The voltage pulse isn’t on the power cables, it is on the cat5 data cables that comprise our LAN, and connect the phone points and the heating thermostats to the control unit. Weird sounding I know, and not where I first looked for an explanation, but the only thoinh that makes sense. Over the previous few years storms have killed the TV twice and the HDMI port on 2 RPi, a thermostat, multiple landline handsets, and 2 routers. Never any sign on sockets or power supplies. The emonPi came though those events, and it had seemed that since we had cut off the BT phone/ADSL line things were stable. So took the BT line, copper lines over head for 3 miles between house and cabinet, as the source of the problem. Well it has no earth, so for any pulse on that wire the shortest route to earth was through our internet connected devices.

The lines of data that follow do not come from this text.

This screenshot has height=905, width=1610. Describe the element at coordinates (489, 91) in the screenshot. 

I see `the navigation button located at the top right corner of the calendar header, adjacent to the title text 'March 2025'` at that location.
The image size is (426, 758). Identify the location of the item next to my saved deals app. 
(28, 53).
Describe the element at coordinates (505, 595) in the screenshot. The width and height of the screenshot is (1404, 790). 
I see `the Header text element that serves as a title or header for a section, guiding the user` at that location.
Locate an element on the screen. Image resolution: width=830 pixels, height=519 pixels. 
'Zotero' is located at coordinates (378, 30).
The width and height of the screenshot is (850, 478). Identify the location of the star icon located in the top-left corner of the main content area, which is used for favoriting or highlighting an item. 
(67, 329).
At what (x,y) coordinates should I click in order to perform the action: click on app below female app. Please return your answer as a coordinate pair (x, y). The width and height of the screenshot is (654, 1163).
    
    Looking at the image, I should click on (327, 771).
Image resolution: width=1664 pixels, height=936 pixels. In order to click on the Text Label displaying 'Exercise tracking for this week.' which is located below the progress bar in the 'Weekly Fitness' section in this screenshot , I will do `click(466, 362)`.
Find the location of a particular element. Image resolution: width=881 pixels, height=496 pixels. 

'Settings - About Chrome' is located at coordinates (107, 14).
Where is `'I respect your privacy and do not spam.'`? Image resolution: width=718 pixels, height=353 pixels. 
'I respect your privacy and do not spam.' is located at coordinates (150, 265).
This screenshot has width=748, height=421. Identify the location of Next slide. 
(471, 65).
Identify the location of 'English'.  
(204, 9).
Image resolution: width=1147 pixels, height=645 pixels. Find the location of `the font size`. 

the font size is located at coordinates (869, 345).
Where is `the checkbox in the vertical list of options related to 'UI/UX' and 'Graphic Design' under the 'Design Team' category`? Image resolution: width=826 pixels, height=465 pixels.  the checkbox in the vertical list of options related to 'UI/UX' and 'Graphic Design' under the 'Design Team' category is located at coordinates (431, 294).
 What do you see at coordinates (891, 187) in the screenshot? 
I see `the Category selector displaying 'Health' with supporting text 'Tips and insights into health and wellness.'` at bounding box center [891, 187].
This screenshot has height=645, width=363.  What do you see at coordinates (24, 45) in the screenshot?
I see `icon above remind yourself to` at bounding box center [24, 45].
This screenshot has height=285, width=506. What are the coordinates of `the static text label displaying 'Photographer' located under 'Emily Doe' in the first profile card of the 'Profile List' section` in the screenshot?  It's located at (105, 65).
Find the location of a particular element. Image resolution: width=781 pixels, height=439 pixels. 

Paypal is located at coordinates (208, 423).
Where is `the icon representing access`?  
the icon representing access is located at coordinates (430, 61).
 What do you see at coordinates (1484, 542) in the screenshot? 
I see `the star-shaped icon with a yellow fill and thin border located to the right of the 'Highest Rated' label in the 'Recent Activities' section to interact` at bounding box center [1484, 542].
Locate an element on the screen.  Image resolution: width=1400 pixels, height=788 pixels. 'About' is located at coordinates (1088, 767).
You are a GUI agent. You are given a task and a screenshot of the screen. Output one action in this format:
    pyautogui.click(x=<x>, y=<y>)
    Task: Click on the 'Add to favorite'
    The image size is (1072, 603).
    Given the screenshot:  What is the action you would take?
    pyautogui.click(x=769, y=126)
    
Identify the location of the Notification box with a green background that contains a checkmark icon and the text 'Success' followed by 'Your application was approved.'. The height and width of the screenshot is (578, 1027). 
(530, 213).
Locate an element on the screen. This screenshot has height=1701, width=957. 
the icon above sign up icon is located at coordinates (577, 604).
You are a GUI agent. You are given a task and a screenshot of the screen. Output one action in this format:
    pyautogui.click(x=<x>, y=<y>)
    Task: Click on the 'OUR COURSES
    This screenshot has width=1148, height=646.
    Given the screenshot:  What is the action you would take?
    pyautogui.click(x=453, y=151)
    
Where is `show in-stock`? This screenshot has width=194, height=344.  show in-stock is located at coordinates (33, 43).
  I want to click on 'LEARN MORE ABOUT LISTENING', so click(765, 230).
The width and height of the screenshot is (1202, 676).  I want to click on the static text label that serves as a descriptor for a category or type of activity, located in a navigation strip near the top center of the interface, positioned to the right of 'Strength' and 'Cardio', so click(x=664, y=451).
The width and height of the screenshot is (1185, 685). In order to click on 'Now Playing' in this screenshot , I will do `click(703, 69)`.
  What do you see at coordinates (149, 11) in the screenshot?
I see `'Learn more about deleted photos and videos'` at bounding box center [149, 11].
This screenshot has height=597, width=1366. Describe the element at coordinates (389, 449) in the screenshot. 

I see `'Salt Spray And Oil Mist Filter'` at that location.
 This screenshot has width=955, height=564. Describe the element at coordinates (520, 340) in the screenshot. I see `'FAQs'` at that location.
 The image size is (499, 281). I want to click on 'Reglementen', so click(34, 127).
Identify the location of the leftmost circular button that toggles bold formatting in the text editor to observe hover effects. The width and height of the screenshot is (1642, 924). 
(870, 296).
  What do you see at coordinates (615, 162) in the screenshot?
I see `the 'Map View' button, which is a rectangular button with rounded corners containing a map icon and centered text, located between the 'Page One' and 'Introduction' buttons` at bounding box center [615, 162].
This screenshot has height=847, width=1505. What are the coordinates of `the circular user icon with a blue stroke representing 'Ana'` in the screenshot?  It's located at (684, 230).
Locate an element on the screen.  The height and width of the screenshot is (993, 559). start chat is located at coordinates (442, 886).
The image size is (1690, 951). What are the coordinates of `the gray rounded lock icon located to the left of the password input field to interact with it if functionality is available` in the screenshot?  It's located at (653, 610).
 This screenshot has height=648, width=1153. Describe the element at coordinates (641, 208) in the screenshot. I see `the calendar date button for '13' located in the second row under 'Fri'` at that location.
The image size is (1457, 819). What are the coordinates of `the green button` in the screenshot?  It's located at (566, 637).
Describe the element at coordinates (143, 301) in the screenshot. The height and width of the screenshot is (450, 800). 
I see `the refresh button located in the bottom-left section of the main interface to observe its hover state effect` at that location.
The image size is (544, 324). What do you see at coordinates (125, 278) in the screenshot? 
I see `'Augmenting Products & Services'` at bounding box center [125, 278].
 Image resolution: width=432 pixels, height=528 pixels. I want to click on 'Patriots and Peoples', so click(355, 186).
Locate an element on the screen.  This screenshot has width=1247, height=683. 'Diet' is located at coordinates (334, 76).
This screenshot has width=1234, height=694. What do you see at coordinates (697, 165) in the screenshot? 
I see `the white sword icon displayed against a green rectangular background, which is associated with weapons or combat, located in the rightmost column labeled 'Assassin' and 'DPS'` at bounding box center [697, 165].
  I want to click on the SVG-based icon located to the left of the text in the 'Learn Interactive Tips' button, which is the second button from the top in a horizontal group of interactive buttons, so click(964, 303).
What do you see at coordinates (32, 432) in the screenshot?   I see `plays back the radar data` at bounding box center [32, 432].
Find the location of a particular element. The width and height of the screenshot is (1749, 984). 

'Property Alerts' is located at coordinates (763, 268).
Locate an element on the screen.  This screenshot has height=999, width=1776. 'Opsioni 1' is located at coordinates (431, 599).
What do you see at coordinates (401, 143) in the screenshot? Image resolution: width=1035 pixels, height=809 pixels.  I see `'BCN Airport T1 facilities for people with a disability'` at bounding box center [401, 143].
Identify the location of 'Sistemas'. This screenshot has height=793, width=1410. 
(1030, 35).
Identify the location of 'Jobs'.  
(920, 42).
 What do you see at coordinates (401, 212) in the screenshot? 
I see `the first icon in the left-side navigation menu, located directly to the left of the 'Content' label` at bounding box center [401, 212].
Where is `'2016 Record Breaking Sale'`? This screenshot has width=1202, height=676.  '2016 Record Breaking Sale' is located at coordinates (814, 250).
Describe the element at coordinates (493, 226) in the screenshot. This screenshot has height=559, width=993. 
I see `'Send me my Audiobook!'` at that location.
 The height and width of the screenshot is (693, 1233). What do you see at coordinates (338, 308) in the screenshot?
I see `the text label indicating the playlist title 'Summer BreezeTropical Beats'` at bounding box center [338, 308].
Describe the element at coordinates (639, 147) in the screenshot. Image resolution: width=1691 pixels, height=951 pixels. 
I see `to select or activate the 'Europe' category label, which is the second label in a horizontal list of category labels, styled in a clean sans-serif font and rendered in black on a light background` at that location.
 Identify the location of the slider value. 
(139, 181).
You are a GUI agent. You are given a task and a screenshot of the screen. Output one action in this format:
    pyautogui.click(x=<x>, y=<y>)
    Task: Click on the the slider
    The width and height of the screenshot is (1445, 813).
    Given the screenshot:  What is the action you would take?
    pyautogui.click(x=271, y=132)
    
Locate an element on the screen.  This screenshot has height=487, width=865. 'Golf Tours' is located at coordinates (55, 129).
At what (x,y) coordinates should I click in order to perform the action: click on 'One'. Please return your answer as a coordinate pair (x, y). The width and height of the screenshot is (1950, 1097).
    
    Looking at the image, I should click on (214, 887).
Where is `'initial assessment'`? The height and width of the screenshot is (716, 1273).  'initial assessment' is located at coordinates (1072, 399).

Then the Tuesday storm hit, no BT copper lines to blame. However our roof space is full of hundreds of meters of cat5 (house is an odd shape and we have plenty of LAN and phone ports in every room), and the lightening stike was really near. I think all that wire up there, pinned to the roof trusses, simply picked up the emp (hence the routers lost, I had already unplugged the TV from everything). I don’t see how to stop that. Quite how that got the emonPi measurement board and sensors in the way it did is not so obvious. It is located near our PV inverter and that did cut out too, so maybe something off that hit the emonPi?

The next sound of thunder I’m unpugging all devices from the network and all the phones espeically the VoIP SPA, I can’t do much for the thermostats.

Just to close this by reporting that having replaced the measurement board and 4 temp sensors I now have my emonPi functioning fully again. Thanks all for the help.